Comments on: Firefox Keeps You Safe In Ways Other Browsers Don’t

By: Nick

Nick — Wed, 21 Oct 2009 20:41:44 +0000

Hello Your Future,

Before you look for “cracking the killswitch” system, there’s a checkbox that you can uncheck. The Blocklist doesn’t make running blocked plugins impossible, but it makes users aware of significant security issues, and in this case these plugins and add-ons were installed largely without the knowledge of the users in the first place.

By: morgamic

morgamic — Wed, 21 Oct 2009 19:34:43 +0000

That’s definitely one way to look at it, but the world (and the internet) is not so black and white and there is significant value in compromise.

But if this is in regards to the .NET stuff — that anger should be equally sent elsewhere to those who install plugins on your machine without telling you. If we blocklist something that was there without your permission in the first place, is it fair to be so angry at us for trying to do something to prevent exploits from harming people who are unaware of the entire situation?

There is no perfect answer to that dilemma.

By: Your Future

Your Future — Mon, 19 Oct 2009 00:22:38 +0000

I will not allow software to run on my machine that can be remote-controlled.

It is not Mozilla’s fucking right to alter my software on my fucking machine that I paid for. It is not a matter for them to decide what software can and cannot run on my machine. It’s my fucking machine.

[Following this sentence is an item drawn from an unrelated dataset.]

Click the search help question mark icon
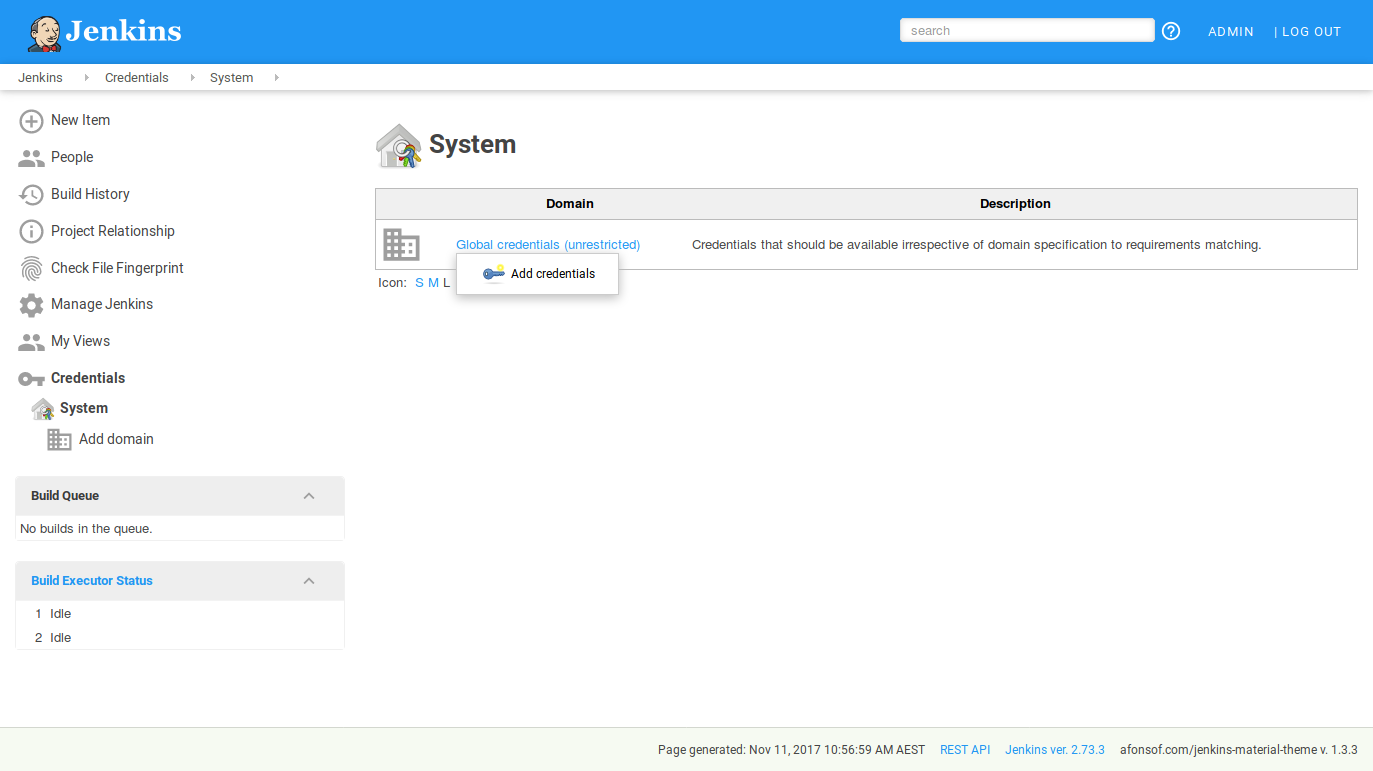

That’s why I stayed with Firefox 2.0, and will find out how to crack the killswitch system, just for freedom’s sake.

By: hackademix.net » Firefox's Immune System

hackademix.net » Firefox's Immune System — Sat, 17 Oct 2009 16:23:22 +0000

[...] compromising Firefox’s security, Mozilla reacted unleashing a “doomsday weapon”: Plugin Blocklisting, a feature introduced more than one year ago in Firefox 3 and kept quiet so far, which allows quick [...]

By: Matthew Fabb

Matthew Fabb — Tue, 24 Jun 2008 04:22:20 +0000

Yikes! This is certainly a feature I rather not have turned on and had no idea it existed before reading this blog postings.

Anyways, thanks for showing a way to turn this off. It’s too bad that this feature needs to be burried in the about.config, instead of being a checkbox in the security panel.

Does Firefox 3 at least let users know that they have blocked plugins or extensions when an attempt is made to use a blocked plugin or extension? Because I can see it being really frustrating for users wondering why a plugin or extension isn’t working, possibly trying to re-install it to get it working.

I don’t know about other users, but personally if there’s a vulerability, rather read up about it and determine myself whether or not to disable the plugin or extension rather than let Mozilla play Big Brother. Especially, if it’s a plugin I may use on a often and don’t have an issue in trusting that the websites that I visit regularly are not going to try to hack my machine with a recent exploit.

Also taking into consideration, that there’s been recent cases where new security vulnerabilities that have popped up have turned out to be old vulnerabilities that don’t effect the latest version of a plugin. This is what happened with the last reported Flash vulnerability, that was reported as a zero-day exploit for the new version of the plugin, but then several days later it turned out to be an old exploit in an older version of the plugin.